A reconhecida maestria de Jesus nos Seus
ensinamentos, com a particularidade de Sua presença, com Sua força
incomparável de interpelação, tocava sempre os espaços mais recônditos
dos corações. O evangelista Marcos narra um diálogo de Cristo com Seus
discípulos que causou grande espanto. Jesus descreve a cena de alguém
que corre na direção d'Ele e, quando se aproxima, pergunta: “Bom Mestre,
que devo fazer para ganhar a vida eterna?” O diálogo se desenvolve
aprofundando o que é ser bom e o que fazer para ser bom, admitindo
convictamente que a conquista da plenitude do ser humano só se faz
quando se encontra e se percorre o caminho da bondade.
Depois de falar dos mandamentos para
aquele que estava interessado em ganhar a vida eterna, Jesus, fitando-o
com amor, afirma: “Só uma coisa te falta: vai, vende tudo o que tens, dá
o dinheiro aos pobres e terás um tesouro no céu. Depois, vem e
segue-me”. O interessado na vida eterna ficou pesaroso e foi embora
cheio de tristeza, pois possuía muitos bens, conta o evangelista Marcos,
que também descreve o espanto dos discípulos ao ouvirem estas palavras
de Cristo. Pedro, então, intervém dizendo: “Olha, nós deixamos tudo e te
seguimos”.
Jesus não estava fazendo contas de
números naquele diálogo. Sua maestria não se prendia, na verdade, a
quantidades de bens. Ele tocou no núcleo central interior que rege os
rumos dados à vida: a capacidade de discernimento e escolha, a
competência para produzir sentido, a convicção simples e determinante de
que é bom ser bom.
Ser bom é ser honesto. É alavancar projetos que produzem vida e fecundam a cidadania com valores, que não se reduzem às posses.
Trata-se de princípios que alargam horizontes. O desafio maior, em
todos os tempos, inclusive agora, na cultura contemporânea, é superar
uma compreensão da vida que a reduz aos números e aos bens materiais.
Aliás, esse desafio é ainda mais urgente no tempo em que vivemos, porque
há uma avalanche de mudanças, intensificada pelo universo virtual da
informação.
Manter a serenidade indispensável e
alavancar-se na sabedoria necessária não é fácil. Fácil é perder o rumo.
Vive-se uma oscilação entre a impotência da crítica e a onipotência da
opinião. Esta oscilação provoca inevitavelmente a perda de referências e
de valores.
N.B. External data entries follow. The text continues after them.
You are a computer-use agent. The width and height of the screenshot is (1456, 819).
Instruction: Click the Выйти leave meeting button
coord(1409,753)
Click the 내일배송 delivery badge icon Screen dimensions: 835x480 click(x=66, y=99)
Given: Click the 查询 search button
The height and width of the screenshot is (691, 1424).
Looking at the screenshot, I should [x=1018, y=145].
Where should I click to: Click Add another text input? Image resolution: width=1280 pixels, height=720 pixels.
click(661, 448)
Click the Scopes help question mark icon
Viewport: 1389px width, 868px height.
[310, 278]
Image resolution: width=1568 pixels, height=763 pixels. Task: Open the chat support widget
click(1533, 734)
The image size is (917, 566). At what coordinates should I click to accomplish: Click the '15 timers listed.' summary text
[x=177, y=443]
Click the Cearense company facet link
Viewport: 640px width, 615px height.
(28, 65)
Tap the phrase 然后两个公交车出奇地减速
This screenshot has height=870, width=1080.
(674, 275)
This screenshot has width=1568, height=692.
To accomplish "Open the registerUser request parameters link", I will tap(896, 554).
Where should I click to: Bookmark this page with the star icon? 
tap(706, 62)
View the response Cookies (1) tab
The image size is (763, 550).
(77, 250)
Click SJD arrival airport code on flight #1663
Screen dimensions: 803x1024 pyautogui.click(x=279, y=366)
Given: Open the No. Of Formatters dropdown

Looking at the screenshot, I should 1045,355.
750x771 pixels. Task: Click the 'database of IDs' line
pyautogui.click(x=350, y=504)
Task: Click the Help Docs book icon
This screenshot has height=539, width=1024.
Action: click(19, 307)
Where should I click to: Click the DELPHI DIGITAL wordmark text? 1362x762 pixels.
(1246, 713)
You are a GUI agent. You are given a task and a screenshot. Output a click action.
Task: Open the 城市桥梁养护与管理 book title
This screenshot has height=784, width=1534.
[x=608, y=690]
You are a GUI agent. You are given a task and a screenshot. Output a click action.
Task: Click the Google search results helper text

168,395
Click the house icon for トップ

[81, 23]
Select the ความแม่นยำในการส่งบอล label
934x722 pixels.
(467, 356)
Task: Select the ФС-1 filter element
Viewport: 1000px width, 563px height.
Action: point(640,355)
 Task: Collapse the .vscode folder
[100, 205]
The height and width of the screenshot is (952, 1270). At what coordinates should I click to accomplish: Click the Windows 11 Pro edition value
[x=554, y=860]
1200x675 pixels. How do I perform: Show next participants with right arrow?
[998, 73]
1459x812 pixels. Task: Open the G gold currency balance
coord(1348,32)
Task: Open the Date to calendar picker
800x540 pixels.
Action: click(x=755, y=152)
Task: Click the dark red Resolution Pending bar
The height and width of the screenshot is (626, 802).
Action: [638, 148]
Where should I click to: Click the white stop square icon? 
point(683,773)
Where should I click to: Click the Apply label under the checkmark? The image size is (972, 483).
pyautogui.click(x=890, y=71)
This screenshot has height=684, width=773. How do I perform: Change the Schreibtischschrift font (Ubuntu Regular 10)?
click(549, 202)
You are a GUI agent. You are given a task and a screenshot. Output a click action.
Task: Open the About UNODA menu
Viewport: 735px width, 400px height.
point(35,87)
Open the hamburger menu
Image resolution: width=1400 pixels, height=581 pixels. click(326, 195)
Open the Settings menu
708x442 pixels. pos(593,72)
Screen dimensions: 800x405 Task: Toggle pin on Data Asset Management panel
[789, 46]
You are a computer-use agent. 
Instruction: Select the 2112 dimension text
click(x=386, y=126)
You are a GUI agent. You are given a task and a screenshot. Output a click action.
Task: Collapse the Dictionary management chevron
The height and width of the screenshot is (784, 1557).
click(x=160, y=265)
O Papa Bento XVI adverte aos fiéis de que a cultura
contemporânea corre riscos de excluir Deus, fonte única e inesgotável de
princípios, dos próprios horizontes. Assim, a humanidade segue
caminhos equivocados, receitas destrutivas. Sem Deus no horizonte, o que
se constata é a primazia da instabilidade no lugar da verdade. A
informação, com sua fluidez, passa a ser fonte de todas as fontes.
É preciso saber que não basta estocar,
organizar e distribuir informações múltiplas. Mesmo diante dessa grande
oferta de conteúdo, pergunta-se: o que no mundo de hoje é justo, bom,
verdadeiro? Não encontrada a resposta, experimenta-se o peso da
existência. A vida fica à mercê de relatos sobre relatos, prostrando os
humanos na insatisfação, tornando-os insaciáveis. Mas, ávidos não dos
valores que sustentam e devolvem a serenidade. Em cena, de novo e
sempre, a necessidade da permanente busca e do reger-se por princípios.
Um movimento que dá sustentação à cultura, caminha na direção da
correção de descompassos. É saída na superação da violência, correção
para a ganância que gera o veneno da corrupção e a loucura da posse.
Este é o permanente desafio diante de
um cenário que causa medo e que mina a convicção simples de que é bom
ser bom. Vale lembrar, mais uma vez, o Papa Bento XVI quando diz que o
encontro com uma Pessoa, Jesus Cristo, dá novo horizonte à vida e, com
isso, uma orientação decisiva. É hora do diálogo com Jesus, para
iluminar gestos que fazem a diferença.